Temple E at Selinus in Sicily is a greek temple of the doric order. It is found on the hill to the east of the city's acropolis. Temple E is also known as the Temple of Hera because an inscription found on a votive stela indicates that it was dedicated to Hera; however, some scholars argue that it must have been dedicated to Aphrodite on the basis of structural parallels. It was built towards the middle of the sixth century BC on top of the foundations of a more ancient building. It is the best conserved of the temples of Selinus but its present appearance is the result of anastylosis (reconstruction using original material) performed—controversially—in 1959, by the Italian archaeologist Jole Bovio Marconi.

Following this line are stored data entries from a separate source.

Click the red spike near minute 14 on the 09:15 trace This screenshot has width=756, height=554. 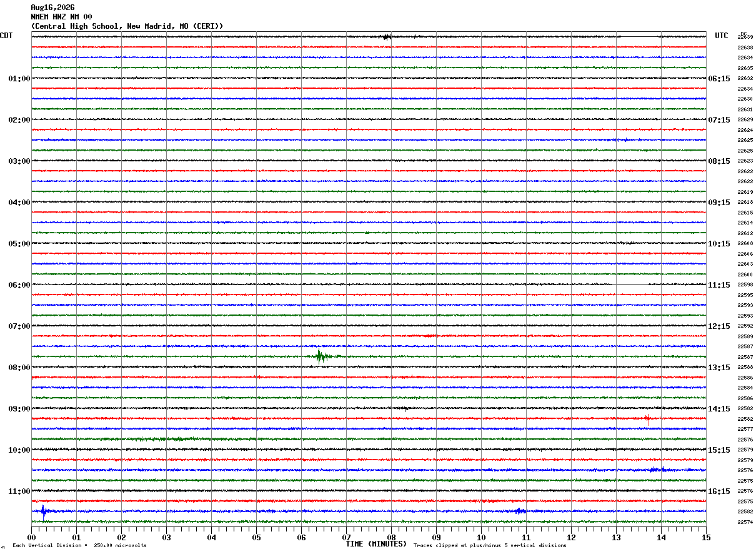(648, 419)
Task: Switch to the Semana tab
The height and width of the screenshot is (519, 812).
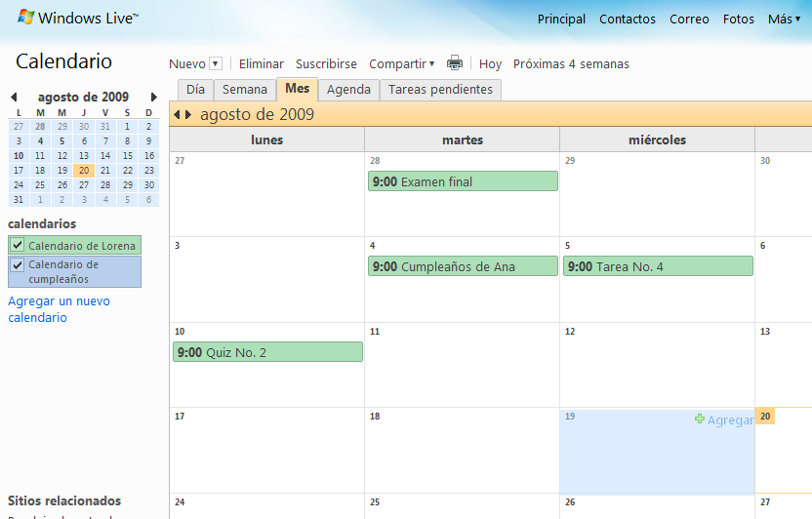Action: pyautogui.click(x=244, y=90)
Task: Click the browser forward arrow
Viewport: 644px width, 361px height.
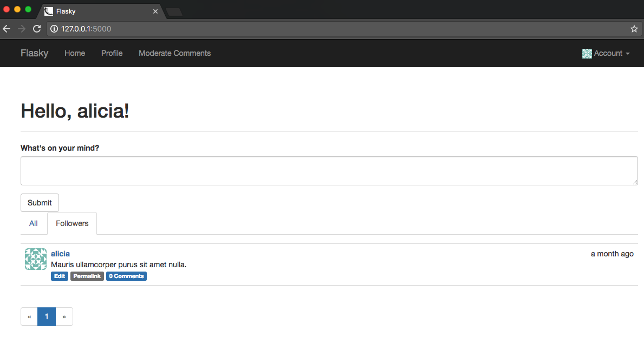Action: point(22,29)
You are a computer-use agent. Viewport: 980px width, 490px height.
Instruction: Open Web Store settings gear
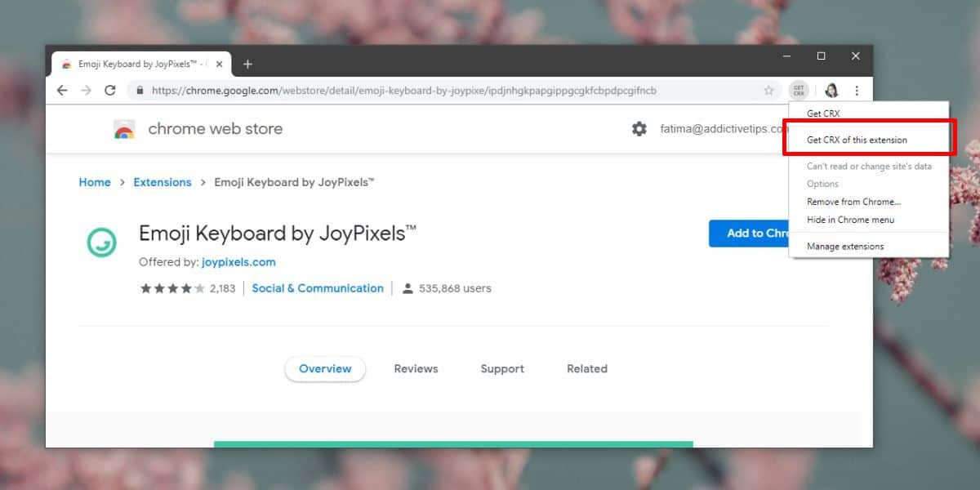coord(639,129)
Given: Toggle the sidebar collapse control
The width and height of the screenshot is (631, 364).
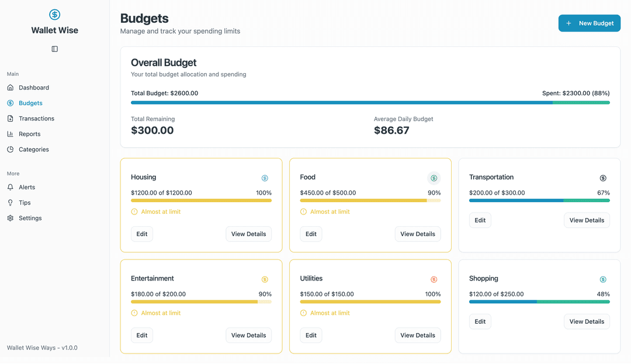Looking at the screenshot, I should 54,48.
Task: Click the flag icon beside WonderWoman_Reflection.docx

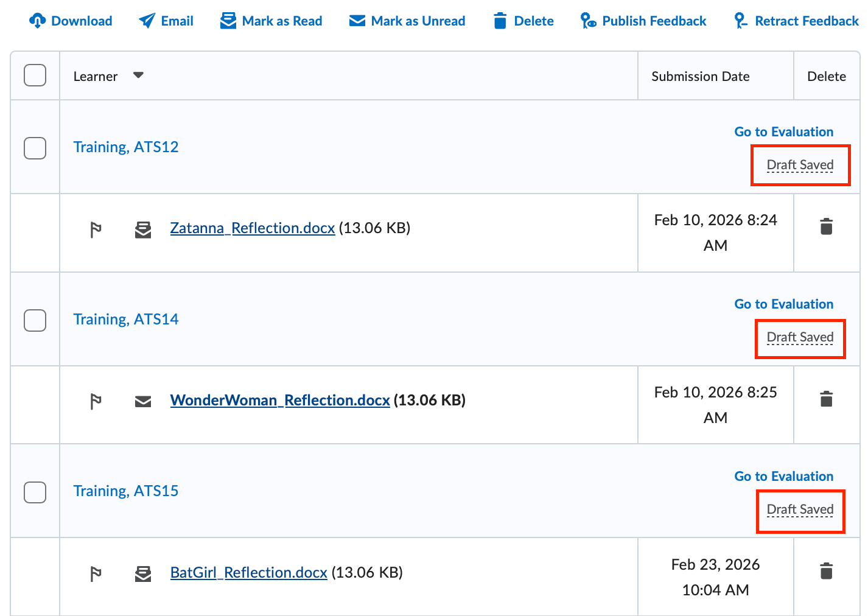Action: [96, 402]
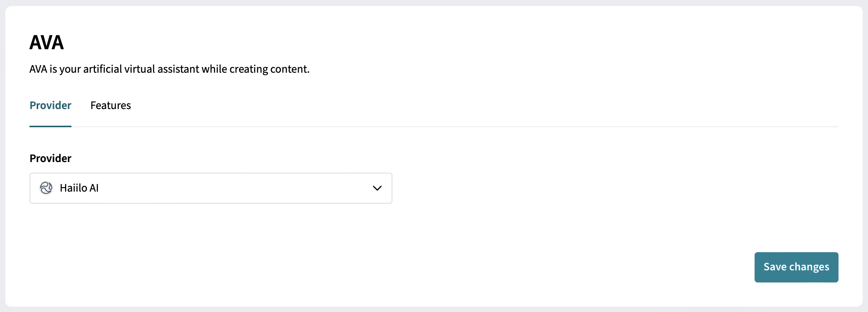Click the Save changes button
868x312 pixels.
tap(796, 267)
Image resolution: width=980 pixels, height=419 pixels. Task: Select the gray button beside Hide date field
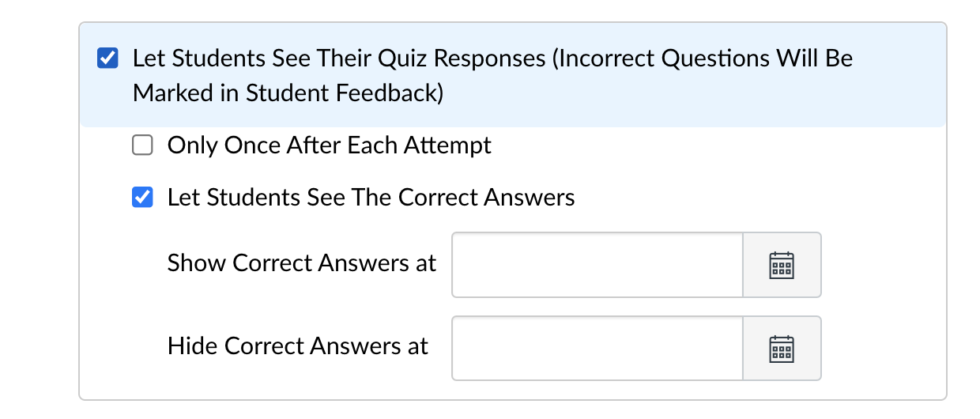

The peripteral temple belongs to the period of transition from the archaic to the classical period. It has a peristyle 25.33 wide x 67.82 metres long with six columns at the front (hexastyle) and fifteen on the long sides. The columns are each 10.19 metres high with numerous traces of the stucco which originally covered them. As a result, the floorplan is unusually elongated. It is a temple characterised by multiple staircases creating a system of successive levels: ten steps lead to the entrance on the eastern side, after the pronaos in antis another six steps lead into the naos and finally another six steps lead into the adyton at the rear of the naos. Behind the adyton, separated from it by a wall, was the opisthodomos in antis. There are many of the optical illusions typical of the doric order: the strong tapering of the columns at their ends (entasis), contraction at the corners, and widening of the final metopes, for example.